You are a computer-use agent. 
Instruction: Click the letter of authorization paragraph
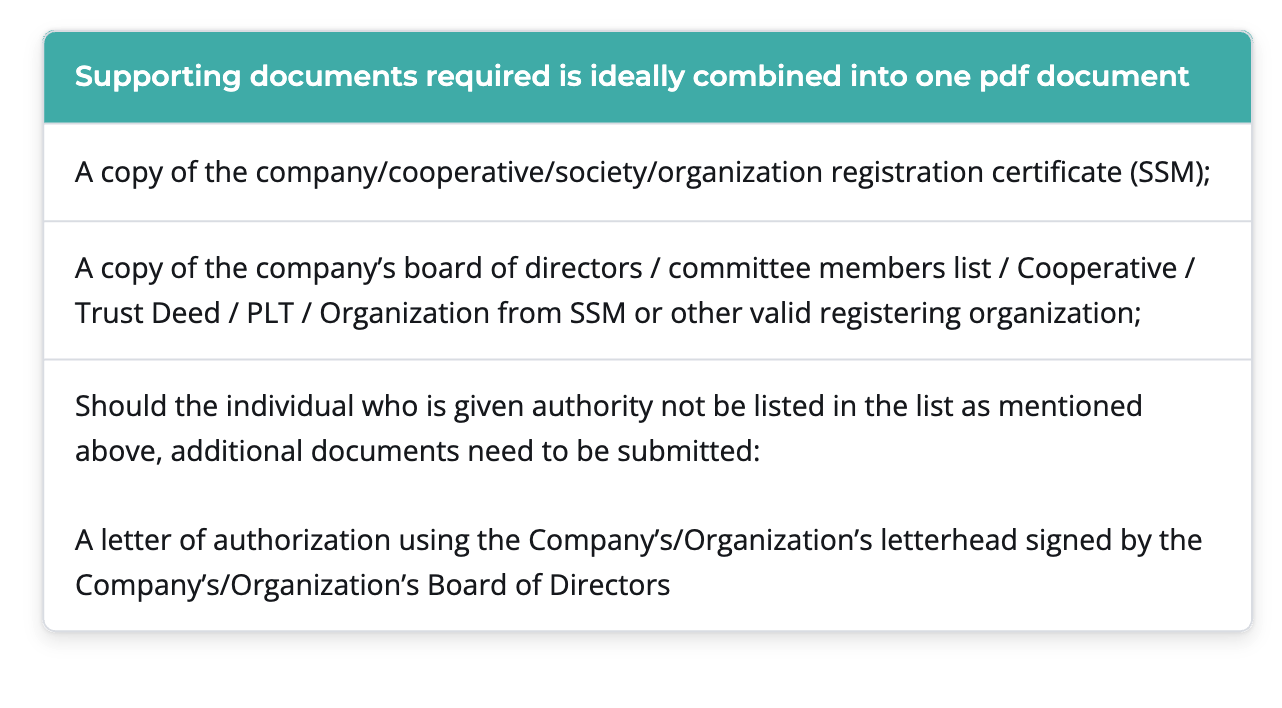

========

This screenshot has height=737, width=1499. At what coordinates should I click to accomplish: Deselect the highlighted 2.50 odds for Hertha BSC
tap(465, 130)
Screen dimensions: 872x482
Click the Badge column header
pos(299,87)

========

» Work task: All lines in the listing above between the line with "You are a computer-use agent." and the line with "Instruction: Click the", inclusive, should be set down exactly, and no line outside that range.

» Response:
You are a computer-use agent. 
Instruction: Click the letter of authorization paragraph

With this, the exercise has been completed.